__YOUR TASK__
The answer must be only the lines below from the one holding "The width and" down to the one holding "Task: Edit the Get Users collection", ends included, printed exactly; please omit all pictures.

*** DATA FOR ANALYSIS ***

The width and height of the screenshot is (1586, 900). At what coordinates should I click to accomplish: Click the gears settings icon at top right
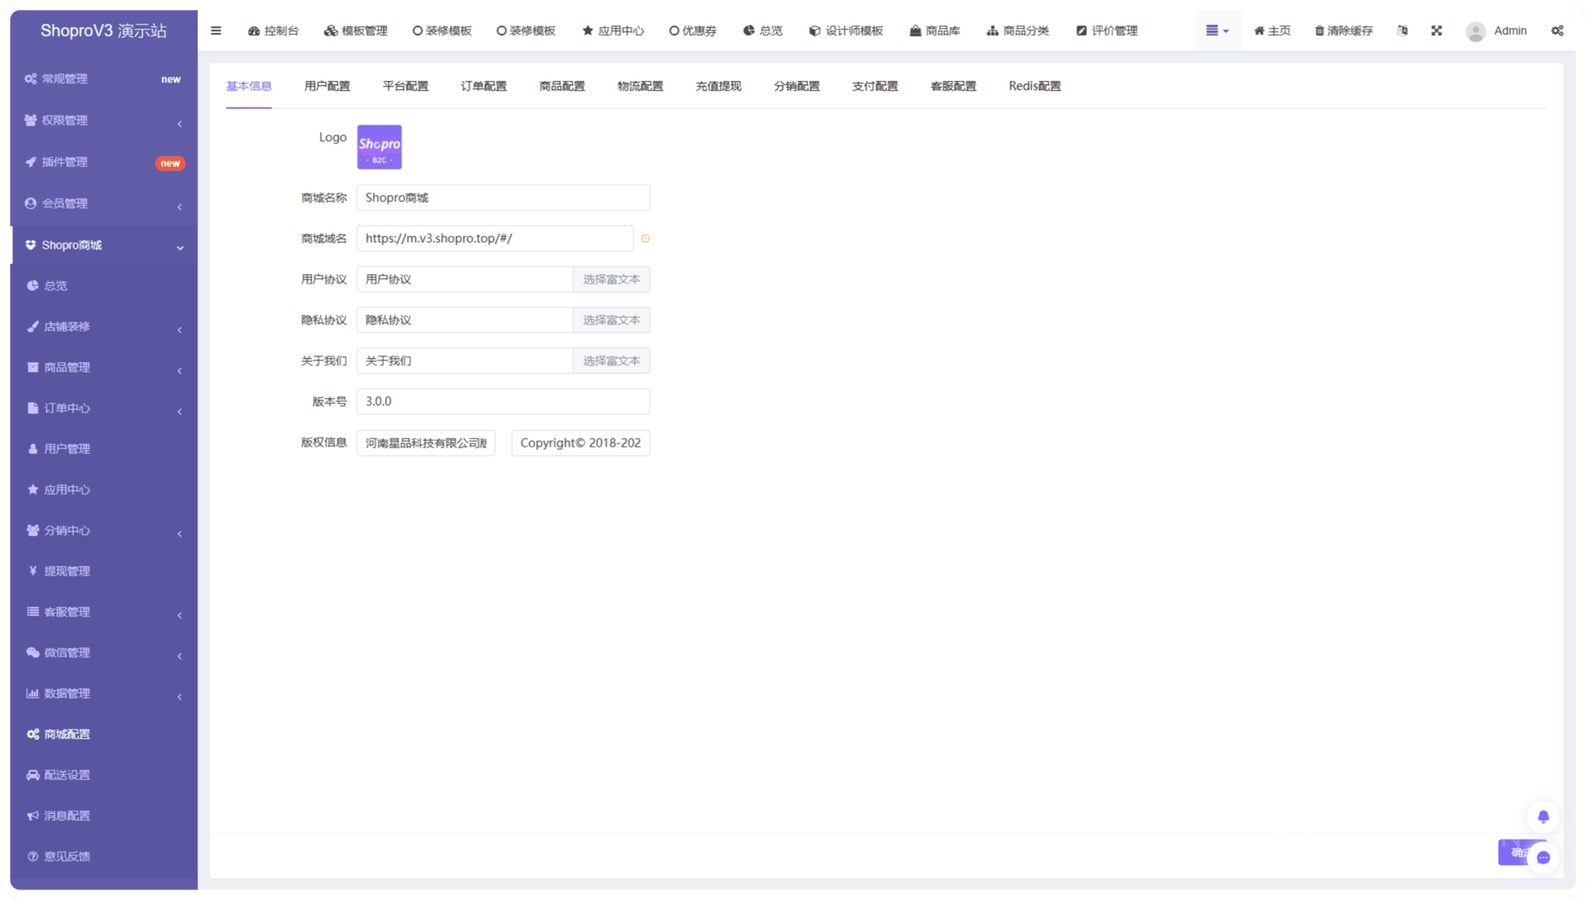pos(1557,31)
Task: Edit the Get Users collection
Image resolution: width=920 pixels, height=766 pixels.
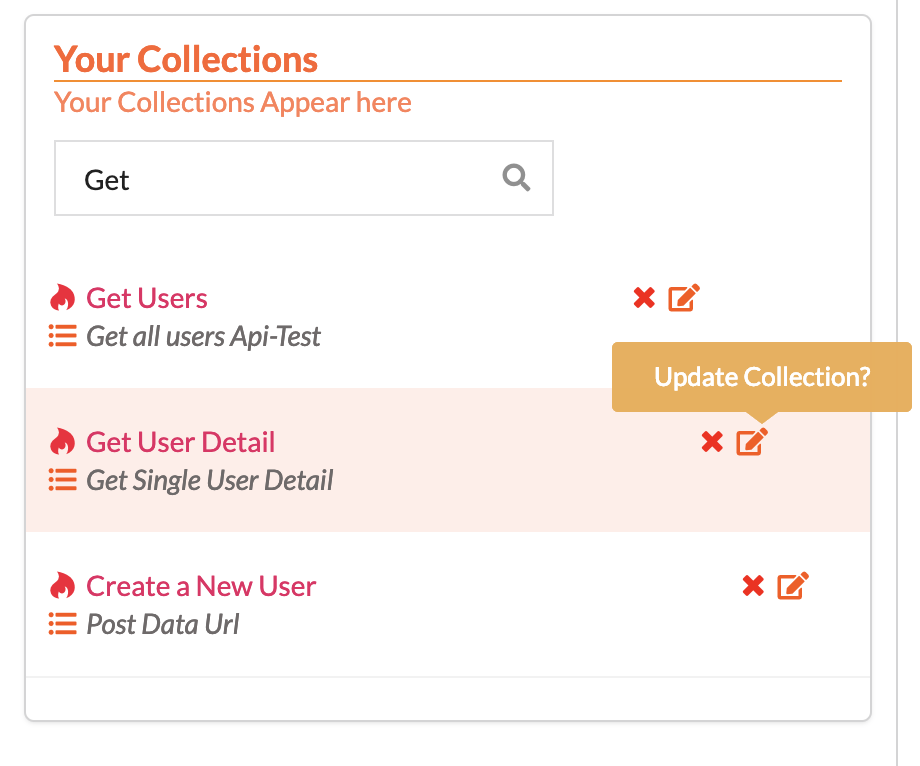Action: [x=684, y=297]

*** End of DATA FOR ANALYSIS ***
*** DATA FOR ANALYSIS ***

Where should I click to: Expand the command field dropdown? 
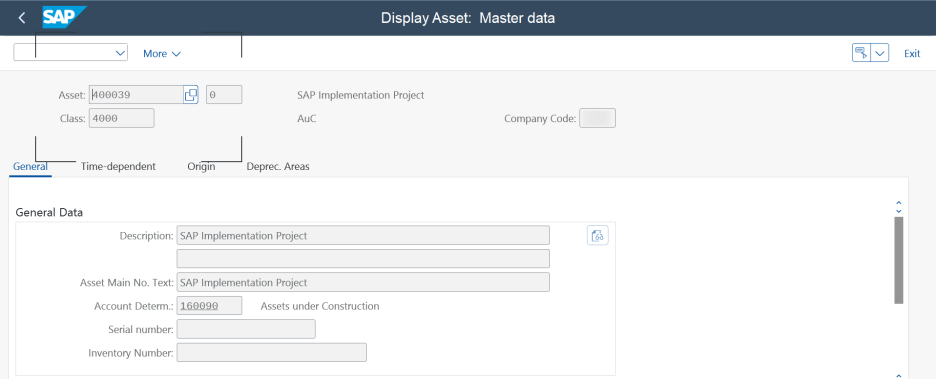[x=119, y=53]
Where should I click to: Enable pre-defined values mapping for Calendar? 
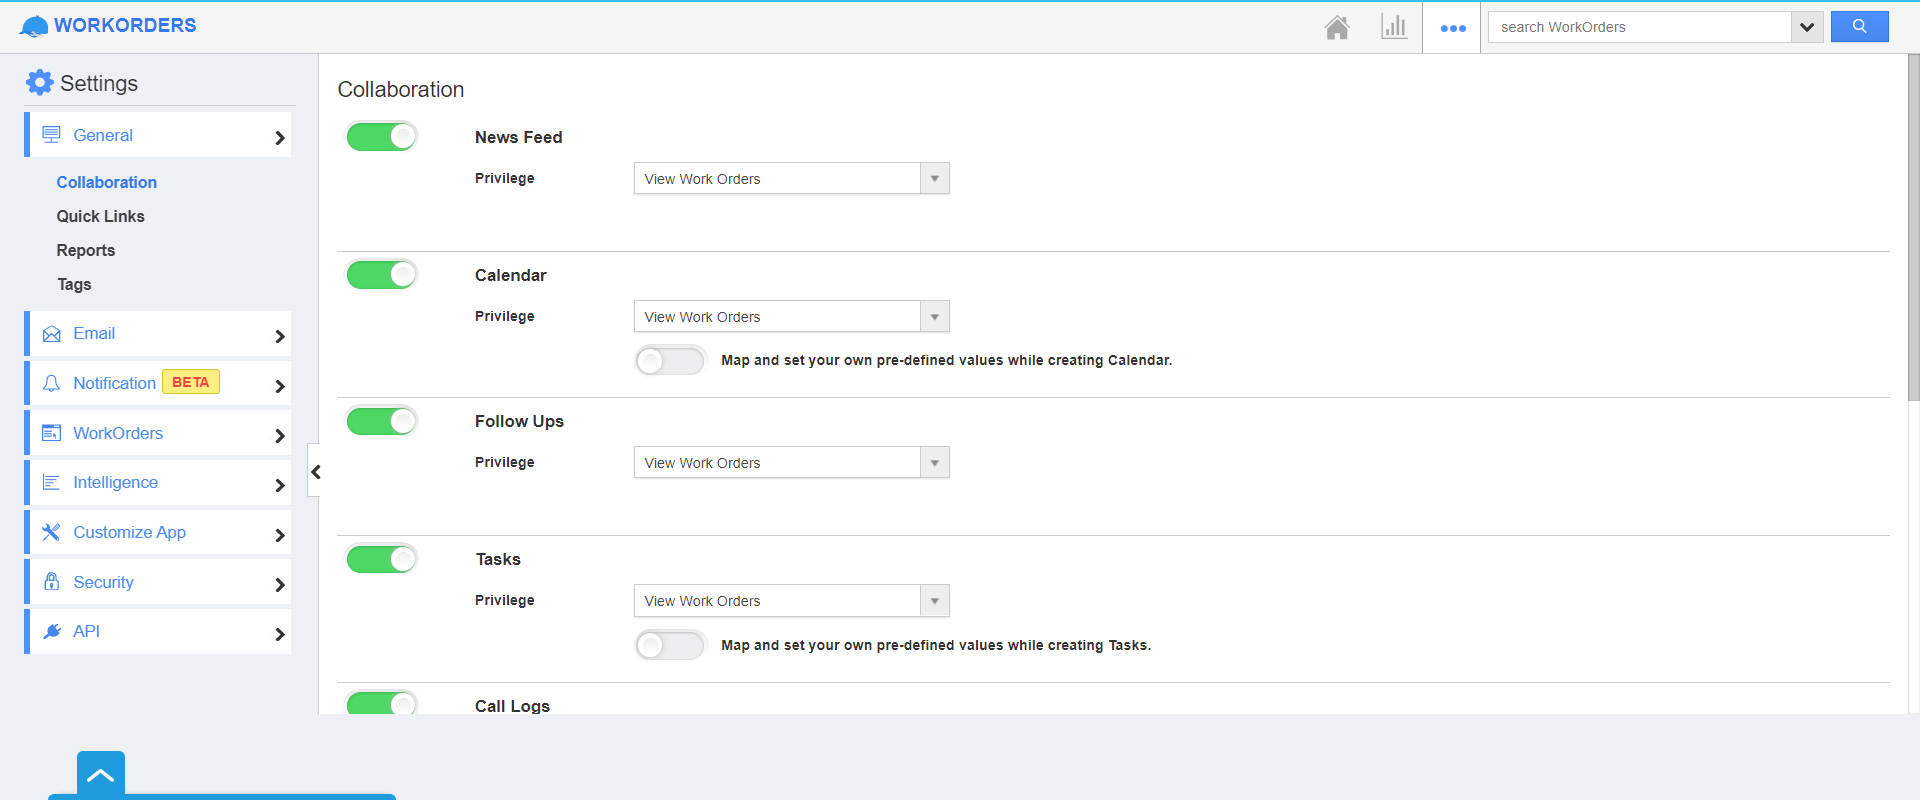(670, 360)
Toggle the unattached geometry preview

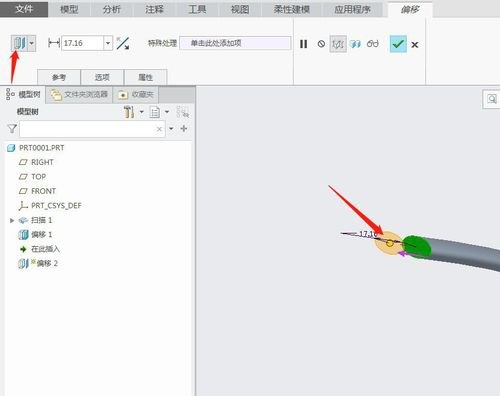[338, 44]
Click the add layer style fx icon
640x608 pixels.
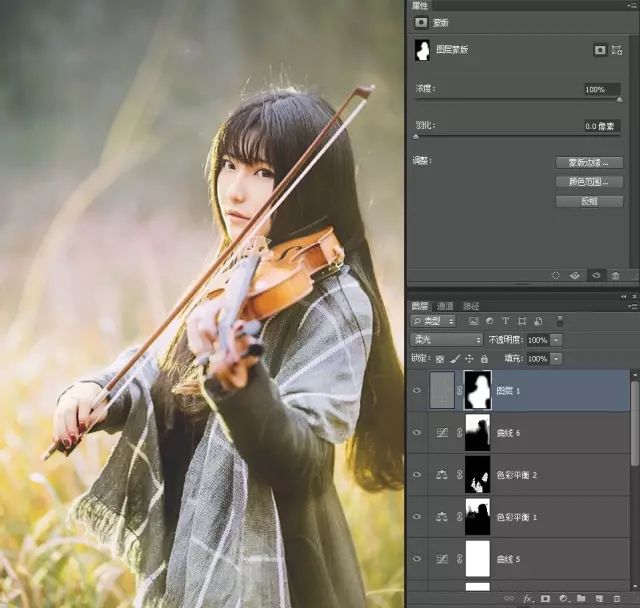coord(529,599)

*** End of DATA FOR ANALYSIS ***

__FINISHED EXERCISE__
The width and height of the screenshot is (1586, 900). At what coordinates should I click to accomplish: Click the gears settings icon at top right
pos(1557,31)
Task: Edit the Get Users collection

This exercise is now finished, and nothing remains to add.